*SELECTED PASSAGE*:
4. Cannot add matrices of different orders together.

7.2.3. Matrix multiplication

To multiply two matrices together, their inner dimensions must be the same. That is, to calculate \( \boldsymbol{A}\boldsymbol{B} \), the number of columns in \(\boldsymbol{A}\) must be the same as the number of rows in \(\boldsymbol{B}\). The order of the product matrix is given by the outer dimensions of the two matrices. We can represent this result visually:

../_images/MatrixDimensions.png

Fig. 7.1 Two matrices A,B can be multiplied if their inner dimensions agree. The dimensions of the result is given by the outer dimensions of AB.

Matrix Multiplication

Given a \((p × r)\) matrix \(\boldsymbol{A}\) and a \((r × q)\) matrix \(\boldsymbol{B}\), the matrix product \(\boldsymbol{A\,B}\) defines a \((p × q)\) matrix, whose elements are given by

\[ \left(A B\right)_{i,j} = \sum_k A_{i,k} B_{k,j} \]

To perform matrix multiplication, we must take elements in a row on the left hand side matrix and multiply with elements in a column on the right hand side matrix. The process is illustrate graphically here for a (2 x 2) example:

../_images/MatrixMultiplicationExpanded.png

Fig. 7.2 The \((i,\,j)\)th element in the product \(AB\) is given by the product sum of row \(i\) from matrix A with column \(j\) of matrix \(B\).

Practice Questions

Given that

\[\begin{split}A&=\left(\begin{array}{ccc}3 & 1 & -2 \\0 & 2 & 4 \\\end{array}\right), \quad B=\left(\begin{array}{cc}2 & 3 \\-3 & 0 \\1 & 1 \\\end{array}\right)\\ C&=\left(\begin{array}{cccc}1 & -8 & 2 & 11 \\0 & 4 & -3 & -7 \\6 & 1 & 8 & 1 \\\end{array}\right),\quad D=\left(\begin{array}{ccc}1 & 2 & 3 \\1 & 1 & 1 \\2 & 0 & 1 \end{array}\right)\end{split}\]

1. Calculate \(AB\) and \(BA\), are these results the same?

2. Explain why the result \(A\left(\begin{array}{c}1\\2\end{array}\right)\) cannot be calculated.

3. What will be the order of the matrix \(A C\)?

4. Calculate the element in the second row and third column of \(AC\)

5. Calculate the result \(D^2\) (this question is a bit boring, but good practice!)

Solutions

1.

*WRITTEN TASKS*:
[A] In the matrix multiplication passage, what gives the order of the product of two matrices?
[B] Write the next part of the matrix multiplication passage, continuing on from its last line.

*SUPPLIED ENTRIES*:
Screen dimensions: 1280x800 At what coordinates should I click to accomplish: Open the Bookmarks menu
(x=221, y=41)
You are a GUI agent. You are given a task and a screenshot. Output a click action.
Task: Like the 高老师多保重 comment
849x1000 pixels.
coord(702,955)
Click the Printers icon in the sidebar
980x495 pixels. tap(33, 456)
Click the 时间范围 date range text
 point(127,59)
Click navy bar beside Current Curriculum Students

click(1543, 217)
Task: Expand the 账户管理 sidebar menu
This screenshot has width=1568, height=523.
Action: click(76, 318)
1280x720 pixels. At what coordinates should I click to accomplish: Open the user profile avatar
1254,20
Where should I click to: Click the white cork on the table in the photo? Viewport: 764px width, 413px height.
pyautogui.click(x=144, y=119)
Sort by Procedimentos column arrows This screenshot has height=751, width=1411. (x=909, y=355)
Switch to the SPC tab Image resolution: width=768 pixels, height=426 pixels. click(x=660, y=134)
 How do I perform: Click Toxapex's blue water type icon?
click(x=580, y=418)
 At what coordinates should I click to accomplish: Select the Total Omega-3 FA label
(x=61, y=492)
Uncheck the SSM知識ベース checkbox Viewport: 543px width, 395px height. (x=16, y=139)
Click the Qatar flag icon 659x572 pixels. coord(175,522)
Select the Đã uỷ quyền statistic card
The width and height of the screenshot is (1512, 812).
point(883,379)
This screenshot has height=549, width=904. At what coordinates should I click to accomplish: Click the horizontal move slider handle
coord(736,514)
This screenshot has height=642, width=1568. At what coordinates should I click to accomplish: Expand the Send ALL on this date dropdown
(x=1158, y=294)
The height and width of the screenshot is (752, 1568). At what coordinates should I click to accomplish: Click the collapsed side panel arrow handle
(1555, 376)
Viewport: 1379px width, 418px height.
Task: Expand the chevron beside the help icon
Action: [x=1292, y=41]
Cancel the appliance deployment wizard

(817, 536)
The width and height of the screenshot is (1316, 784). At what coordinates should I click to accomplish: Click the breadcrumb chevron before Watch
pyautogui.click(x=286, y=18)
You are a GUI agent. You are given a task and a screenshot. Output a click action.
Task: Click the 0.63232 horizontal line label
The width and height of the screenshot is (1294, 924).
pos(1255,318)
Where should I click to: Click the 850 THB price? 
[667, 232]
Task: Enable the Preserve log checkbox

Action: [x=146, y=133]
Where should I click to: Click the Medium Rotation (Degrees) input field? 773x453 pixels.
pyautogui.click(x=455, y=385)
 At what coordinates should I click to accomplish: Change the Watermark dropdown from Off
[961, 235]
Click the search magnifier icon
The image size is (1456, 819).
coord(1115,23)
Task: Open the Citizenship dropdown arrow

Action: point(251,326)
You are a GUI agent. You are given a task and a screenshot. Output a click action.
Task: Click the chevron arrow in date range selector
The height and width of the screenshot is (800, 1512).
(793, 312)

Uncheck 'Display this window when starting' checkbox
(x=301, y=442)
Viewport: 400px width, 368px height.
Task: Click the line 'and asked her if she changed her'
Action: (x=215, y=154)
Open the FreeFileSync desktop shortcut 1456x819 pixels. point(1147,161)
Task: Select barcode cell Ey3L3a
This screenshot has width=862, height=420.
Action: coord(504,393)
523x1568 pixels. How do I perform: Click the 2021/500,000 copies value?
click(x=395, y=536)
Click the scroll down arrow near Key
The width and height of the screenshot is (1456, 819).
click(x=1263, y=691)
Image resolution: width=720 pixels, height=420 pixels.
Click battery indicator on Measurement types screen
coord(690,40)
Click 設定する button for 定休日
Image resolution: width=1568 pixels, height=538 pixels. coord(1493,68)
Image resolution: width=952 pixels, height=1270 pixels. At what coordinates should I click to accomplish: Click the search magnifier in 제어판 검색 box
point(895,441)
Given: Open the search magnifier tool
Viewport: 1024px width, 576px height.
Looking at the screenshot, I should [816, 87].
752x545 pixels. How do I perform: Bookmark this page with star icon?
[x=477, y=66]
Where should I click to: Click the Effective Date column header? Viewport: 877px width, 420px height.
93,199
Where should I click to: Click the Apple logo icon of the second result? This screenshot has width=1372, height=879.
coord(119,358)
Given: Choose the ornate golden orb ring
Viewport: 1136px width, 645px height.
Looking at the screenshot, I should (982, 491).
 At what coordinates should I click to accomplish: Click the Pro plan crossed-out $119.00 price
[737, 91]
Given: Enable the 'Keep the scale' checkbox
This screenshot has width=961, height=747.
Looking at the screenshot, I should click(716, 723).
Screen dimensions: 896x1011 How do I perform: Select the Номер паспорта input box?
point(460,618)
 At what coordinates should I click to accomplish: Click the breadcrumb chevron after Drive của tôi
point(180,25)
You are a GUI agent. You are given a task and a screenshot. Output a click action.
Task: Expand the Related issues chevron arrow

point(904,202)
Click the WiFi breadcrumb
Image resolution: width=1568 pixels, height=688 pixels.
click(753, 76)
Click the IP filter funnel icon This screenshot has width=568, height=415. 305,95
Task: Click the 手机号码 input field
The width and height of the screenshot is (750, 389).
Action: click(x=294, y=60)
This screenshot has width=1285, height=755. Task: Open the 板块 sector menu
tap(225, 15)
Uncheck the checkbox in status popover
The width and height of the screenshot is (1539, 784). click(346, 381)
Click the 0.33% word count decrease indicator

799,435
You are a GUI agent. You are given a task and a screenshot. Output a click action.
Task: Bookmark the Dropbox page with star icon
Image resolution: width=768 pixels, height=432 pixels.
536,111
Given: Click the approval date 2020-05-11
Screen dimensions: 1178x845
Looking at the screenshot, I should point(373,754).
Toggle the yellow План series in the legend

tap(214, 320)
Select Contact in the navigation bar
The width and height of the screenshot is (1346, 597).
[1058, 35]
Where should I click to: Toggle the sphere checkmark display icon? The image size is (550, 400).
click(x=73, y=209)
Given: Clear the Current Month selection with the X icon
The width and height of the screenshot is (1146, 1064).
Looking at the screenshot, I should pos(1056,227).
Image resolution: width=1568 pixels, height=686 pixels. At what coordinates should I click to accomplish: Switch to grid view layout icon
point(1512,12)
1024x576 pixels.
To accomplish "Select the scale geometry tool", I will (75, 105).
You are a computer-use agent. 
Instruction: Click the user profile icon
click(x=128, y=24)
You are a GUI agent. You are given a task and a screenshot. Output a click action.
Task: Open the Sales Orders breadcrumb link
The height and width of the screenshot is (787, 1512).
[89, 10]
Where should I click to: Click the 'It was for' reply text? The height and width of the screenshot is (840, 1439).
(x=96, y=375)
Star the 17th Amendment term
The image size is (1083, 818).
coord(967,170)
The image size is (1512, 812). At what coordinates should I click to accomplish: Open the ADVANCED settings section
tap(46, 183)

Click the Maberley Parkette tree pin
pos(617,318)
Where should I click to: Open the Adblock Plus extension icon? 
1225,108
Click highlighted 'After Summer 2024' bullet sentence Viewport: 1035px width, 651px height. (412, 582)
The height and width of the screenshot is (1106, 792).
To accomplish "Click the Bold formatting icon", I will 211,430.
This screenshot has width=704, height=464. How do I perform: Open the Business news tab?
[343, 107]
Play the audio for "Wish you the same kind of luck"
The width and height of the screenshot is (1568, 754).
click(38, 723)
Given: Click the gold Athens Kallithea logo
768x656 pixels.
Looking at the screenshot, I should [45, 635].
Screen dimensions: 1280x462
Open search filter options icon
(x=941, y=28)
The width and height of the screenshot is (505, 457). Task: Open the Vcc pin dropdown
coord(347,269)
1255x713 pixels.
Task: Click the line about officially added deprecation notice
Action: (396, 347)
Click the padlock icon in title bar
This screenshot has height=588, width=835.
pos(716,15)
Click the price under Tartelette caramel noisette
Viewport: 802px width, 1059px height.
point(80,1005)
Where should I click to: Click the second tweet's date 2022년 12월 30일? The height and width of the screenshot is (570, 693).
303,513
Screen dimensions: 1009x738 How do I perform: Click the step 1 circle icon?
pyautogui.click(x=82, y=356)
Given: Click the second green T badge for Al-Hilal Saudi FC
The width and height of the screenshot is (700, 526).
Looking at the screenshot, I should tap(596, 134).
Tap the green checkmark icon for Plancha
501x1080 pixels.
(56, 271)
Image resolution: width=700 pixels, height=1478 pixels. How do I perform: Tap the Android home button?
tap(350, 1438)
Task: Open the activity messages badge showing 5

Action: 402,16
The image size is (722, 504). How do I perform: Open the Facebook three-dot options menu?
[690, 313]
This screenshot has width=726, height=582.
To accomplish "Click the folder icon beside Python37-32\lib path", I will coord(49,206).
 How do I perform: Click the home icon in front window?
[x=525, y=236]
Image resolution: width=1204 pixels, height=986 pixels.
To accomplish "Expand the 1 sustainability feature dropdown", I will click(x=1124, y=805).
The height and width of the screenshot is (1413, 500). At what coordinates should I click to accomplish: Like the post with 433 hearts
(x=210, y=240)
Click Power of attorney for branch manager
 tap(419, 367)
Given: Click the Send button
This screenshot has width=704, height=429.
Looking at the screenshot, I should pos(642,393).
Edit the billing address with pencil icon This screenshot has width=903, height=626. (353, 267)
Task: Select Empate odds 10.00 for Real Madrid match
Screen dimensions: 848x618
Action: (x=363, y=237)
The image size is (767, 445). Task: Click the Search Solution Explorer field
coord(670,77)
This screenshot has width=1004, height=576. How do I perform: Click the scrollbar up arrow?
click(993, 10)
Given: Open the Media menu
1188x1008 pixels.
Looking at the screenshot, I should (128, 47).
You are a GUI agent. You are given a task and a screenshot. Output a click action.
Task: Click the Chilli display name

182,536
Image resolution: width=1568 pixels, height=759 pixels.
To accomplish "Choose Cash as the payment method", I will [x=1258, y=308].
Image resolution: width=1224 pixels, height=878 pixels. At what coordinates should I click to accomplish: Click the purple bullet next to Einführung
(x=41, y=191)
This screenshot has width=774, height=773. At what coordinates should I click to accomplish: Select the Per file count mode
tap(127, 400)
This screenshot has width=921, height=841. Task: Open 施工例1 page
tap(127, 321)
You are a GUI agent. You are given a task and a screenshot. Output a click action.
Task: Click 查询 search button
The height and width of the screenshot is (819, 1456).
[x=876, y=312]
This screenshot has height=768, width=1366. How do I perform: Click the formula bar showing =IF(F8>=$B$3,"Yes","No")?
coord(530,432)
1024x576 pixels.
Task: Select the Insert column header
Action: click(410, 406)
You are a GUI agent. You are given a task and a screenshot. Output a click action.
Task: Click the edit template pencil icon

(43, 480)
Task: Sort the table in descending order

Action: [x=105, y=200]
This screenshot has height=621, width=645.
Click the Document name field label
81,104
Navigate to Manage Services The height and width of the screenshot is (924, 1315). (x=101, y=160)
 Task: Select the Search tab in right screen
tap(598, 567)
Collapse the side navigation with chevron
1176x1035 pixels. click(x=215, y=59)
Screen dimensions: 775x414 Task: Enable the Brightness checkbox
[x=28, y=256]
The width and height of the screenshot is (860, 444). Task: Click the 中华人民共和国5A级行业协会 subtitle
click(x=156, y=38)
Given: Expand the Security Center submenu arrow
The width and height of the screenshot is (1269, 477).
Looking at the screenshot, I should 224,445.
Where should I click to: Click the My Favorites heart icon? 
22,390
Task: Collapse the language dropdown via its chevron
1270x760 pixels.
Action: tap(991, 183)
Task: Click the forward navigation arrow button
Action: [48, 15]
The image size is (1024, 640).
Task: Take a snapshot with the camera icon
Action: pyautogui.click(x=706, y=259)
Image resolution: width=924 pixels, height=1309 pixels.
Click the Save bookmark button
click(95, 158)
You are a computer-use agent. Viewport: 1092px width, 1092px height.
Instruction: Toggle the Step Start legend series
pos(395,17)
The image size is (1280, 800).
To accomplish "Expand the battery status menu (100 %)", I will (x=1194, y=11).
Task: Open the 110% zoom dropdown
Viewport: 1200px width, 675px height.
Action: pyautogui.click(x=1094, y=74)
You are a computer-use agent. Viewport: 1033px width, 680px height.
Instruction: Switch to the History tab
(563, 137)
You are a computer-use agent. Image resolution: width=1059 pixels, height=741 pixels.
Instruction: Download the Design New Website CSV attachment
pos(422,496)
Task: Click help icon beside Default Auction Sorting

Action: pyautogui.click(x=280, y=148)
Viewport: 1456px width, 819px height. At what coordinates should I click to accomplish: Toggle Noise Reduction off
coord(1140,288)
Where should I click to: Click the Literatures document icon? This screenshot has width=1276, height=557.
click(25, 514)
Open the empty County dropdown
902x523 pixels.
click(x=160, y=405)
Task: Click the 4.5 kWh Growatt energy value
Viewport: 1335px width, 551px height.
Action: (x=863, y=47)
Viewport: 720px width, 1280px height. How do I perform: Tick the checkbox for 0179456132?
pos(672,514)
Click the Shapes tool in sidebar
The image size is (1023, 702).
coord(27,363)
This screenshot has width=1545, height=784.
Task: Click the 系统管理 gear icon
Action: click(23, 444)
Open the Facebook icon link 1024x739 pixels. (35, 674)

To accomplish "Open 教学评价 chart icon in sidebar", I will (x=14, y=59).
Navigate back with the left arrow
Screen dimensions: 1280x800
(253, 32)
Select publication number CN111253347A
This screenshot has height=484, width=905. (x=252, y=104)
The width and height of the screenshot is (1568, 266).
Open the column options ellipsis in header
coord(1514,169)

*RESPONSES*:
[A] The outer dimensions of the two matrices.

[B]
\[\begin{split}AB &= \begin{pmatrix}3 & 1 & -2 \\0 & 2 & 4 \end{pmatrix}\begin{pmatrix}2 & 3 \\-3 & 0 \\1 & 1 \end{pmatrix} = \begin{pmatrix} 1 & 7 \\ -2 & 4 \end{pmatrix}\\ BA &= \begin{pmatrix}2 & 3 \\-3 & 0 \\1 & 1 \end{pmatrix}\begin{pmatrix}3 & 1 & -2 \\0 & 2 & 4 \end{pmatrix} = \begin{pmatrix} 2 & 8 & 10\\ -9 & -3 & 6\\ 3 & 3 & 2\end{pmatrix}\end{split}\]

Hence \(AB \neq BA\)!

2. The nunber of columns in \(A\) do not match the number of rows in \(\left(\begin{array}{c}1\\2\end{array}\right)\), so it is unclear what to do with the additional numbers in \(A\)!

3. \(AC\) is a \((2 \times 3) \times (3 \times 4) = (2 \times 4)\) matrix.

4. \(A_{2,3} = 4\)

5.

\[\begin{split}D^2=\left(\begin{array}{ccc}1 & 2 & 3 \\1 & 1 & 1 \\2 & 0 & 1 \end{array}\right)\left(\begin{array}{ccc}1 & 2 & 3 \\1 & 1 & 1 \\2 & 0 & 1 \end{array}\right) = \left(\begin{array}{ccc}10 & 3 & 8 \\4 & 3 & 5 \\4 & 4 & 7 \end{array}\right)\end{split}\]

7.2.4. Properties of matrix multiplication

Matrix multiplication is associative, that is:

\[A (B C)\equiv (A B)C\]

This can be proved by showing that the left and right hand sides are the same order, and that

\[(A(B C))_{i,j}=((A B)C)_{i,j}\]

Warning

Matrix multiplication is NOT commutative, that is

\[\begin{array}{c}A B\neq B A \end{array}\]

although \(AB\) and \(BA\) may be equal in some special cases, but not in general!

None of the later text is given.